- DIRECTIVE 1 -
In the text on training parameters, what does num_hops control?
- DIRECTIVE 2 -
Render this sentence from the text on training parameters in Spanish: "All the above parameters will result in a higher computational load if increased."
- DIRECTIVE 3 -
Write a continuation of the text on training parameters, starting after its final sentence.

- SOURCE DOCUMENT -
******

For supporting different hardware capacities, please try changing (to be higher or lower) the following parameters:

  • batch_size - controls the number of subgraphs in each mini-batch.
  • hidden_channels - controls the hidden dimensionality of the model.
  • num_workers - controls the number of workers utilized in PyTorch's Dataloader.
  • num_hops - controls the size of subgraphs extracted around each link.
  • sign_k - controls the number of operators created for each subgraph, for each link.
  • cuda_device - the index of your CUDA GPU that is to be used for training. In our case, we choose from 0, 1, 2 and 3 due to access to 4 NVIDIA GTX 1080 TIs. Depending upon your setup, number of GPUs and load on each GPU, you might want to revise the value of this parameter.

All the above parameters will result in a higher computational load if increased.

******

- RECORDED INFORMATION -
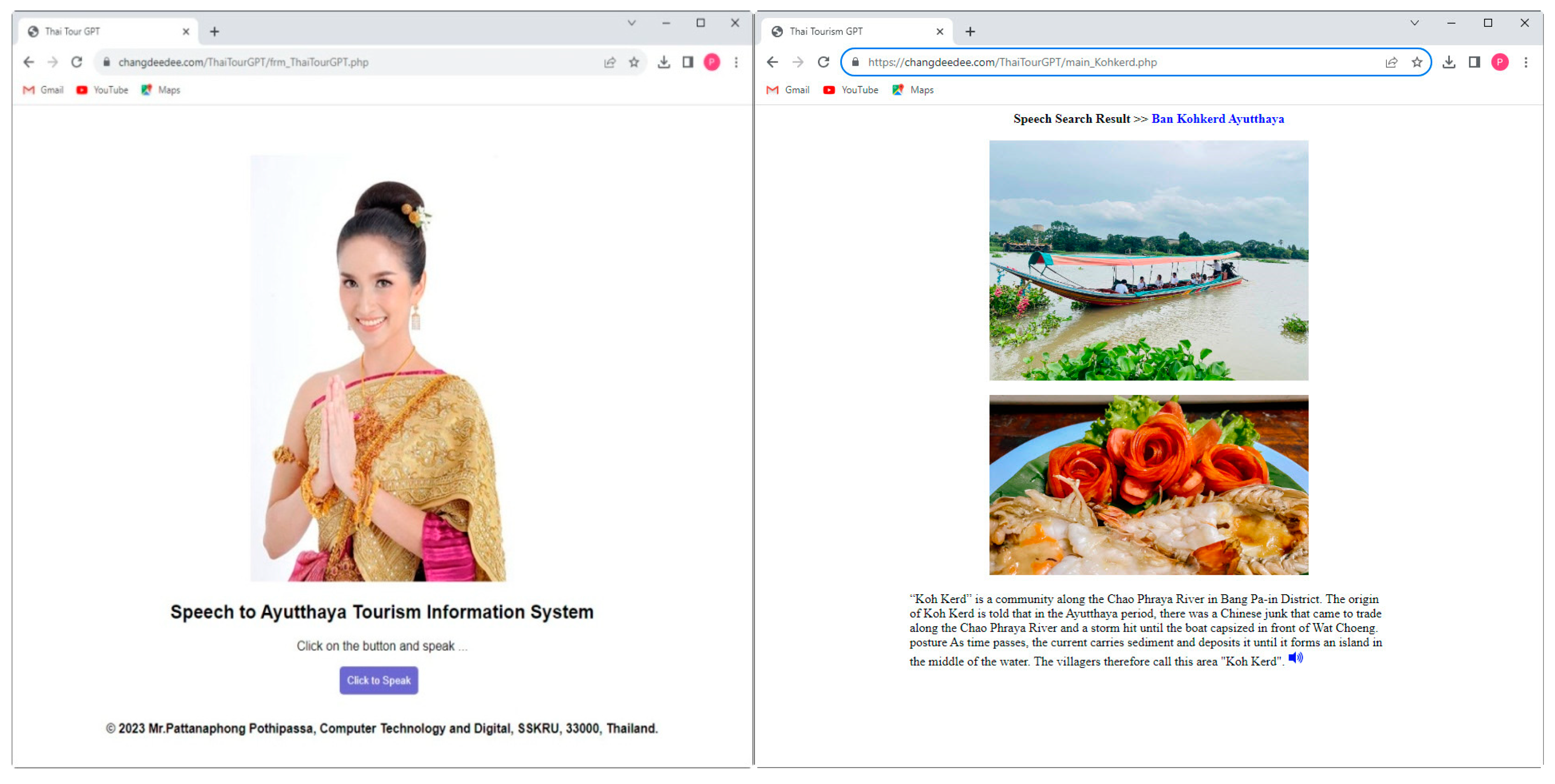Click the blue speaker audio icon
Viewport: 1555px width, 784px height.
click(1296, 658)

******

- WRITTEN RESPONSE 1 -
It controls the size of subgraphs extracted around each link.

- WRITTEN RESPONSE 2 -
Todos los parámetros anteriores darán lugar a una mayor carga computacional si se aumentan.

- WRITTEN RESPONSE 3 -
Running our codes

All our codes can be run by setting a JSON configuration file. Example configuration files can be found in configs/ or here. In this example, we run 10 runs of Cora with random seeds ranging from 1-10, with hidden dimensionality of the model set to 256, batch size 32, with r=3, h=3 of the PoS model. Please see the next section for details on each argument.

Once you have the configuration JSON file setup, run our codes using python sgrl_run_manager.py --config your_config_file_here.json --results_json your_result_file.json. This command produces your_result_file.json which contains the average-out efficacy score using the configuration on the dataset the experiments are being run on.

Log files of our runs

We also share the log files associated with all our runs through Google Drive. Users can take a look at the files contained within the folder to see how our models are run, with the kind of output that can be expected. The .log files in the shared folders contain the raw logs and the .json files contain the averaged-out results for each run along with the configuration for the run.

Arguments supported

Currently, our S3GRL framework supports two instances, PoS and SoP. Both instances are available in tuned_SIGN.py. You can add your own instances by modifying this file.

Specific arguments related to our framework:

  • sign_k - The number of diffusion operators to create (corresponds to r in our paper). Setting this to a higher value increases the time taken for training/prep.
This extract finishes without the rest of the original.